What colour is grief? I have known the colour of my grief for fifteen years, since a counsellor once asked me to visualise letting my feelings drain away. I closed my eyes and saw myself floating in the ocean, with the waters around me stained purple as the grief flowed out. Yet it is also so much more than that. It is aching, yearning blues, the longing of staring into the sky and the sea. It is the basking yellow sunshine of connection. The deep green forest of relief, and the nauseating vomit of guilt. It is the dim fog of numbness and the yawning darkness of anguish and all the shades of grey in between. It is the soft warm white lights of joy and gratitude, and so many other colours beside.
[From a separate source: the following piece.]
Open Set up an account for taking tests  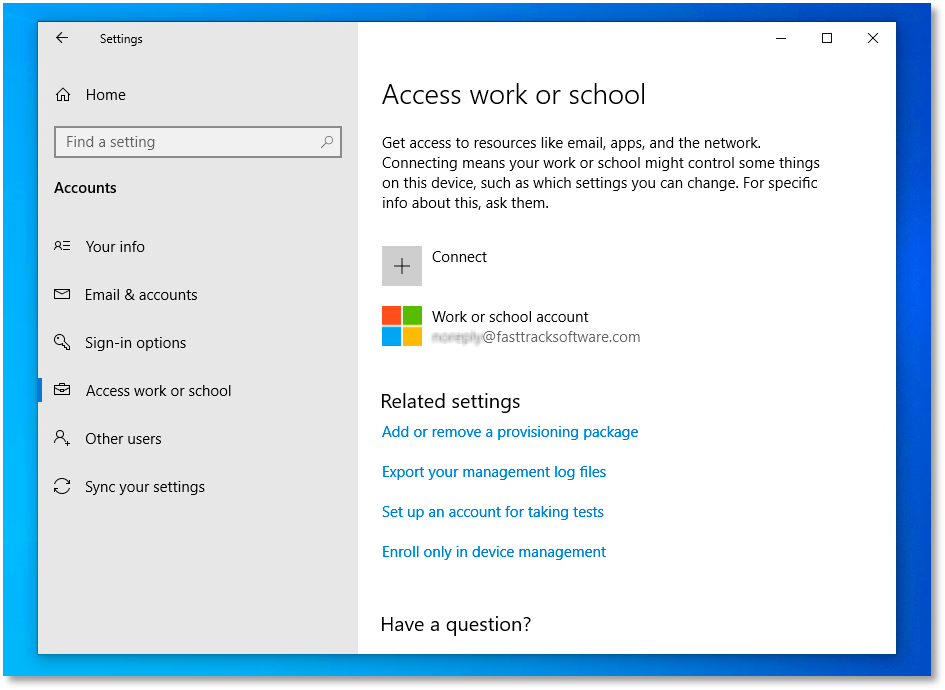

Through this process, the grief that dwells in my mind and body has been externalised, pulled out of me and into the physical world. The form and function of this tangible grief object are shaped by the relationship I have with my grief. Sometimes it is a warm hug, a remembered embrace of love. Sometimes it’s suffocating, so thick I could choke. Sometimes it’s a thing to be held tenderly, to be given grace and space. Always it carries on, changing as I change, part of the fabric of my life.

In the fifteen years since my father died over 695,000 Australians have died from cancer. Each death recorded as a datapoint, added to our datasets. We measure how people die to help us shape how people live. Quantification and abstraction are a necessary process in the function of our society, with decisions made and resources allocated based on aggregation and analysis. But the tiny pieces of information we collect are deceptive, representing an enormity that we cannot record. Those 695,000 people left behind an exponential number of bereaved people with immeasurable griefs. We cannot distil this into a simple number, it cannot be made visible in a single view, and yet it is an intrinsic part of this story and should not be left unseen.

Looking at data is something like a magic eye trick. Sometimes, it’s important to shift your focus, even if just for a moment.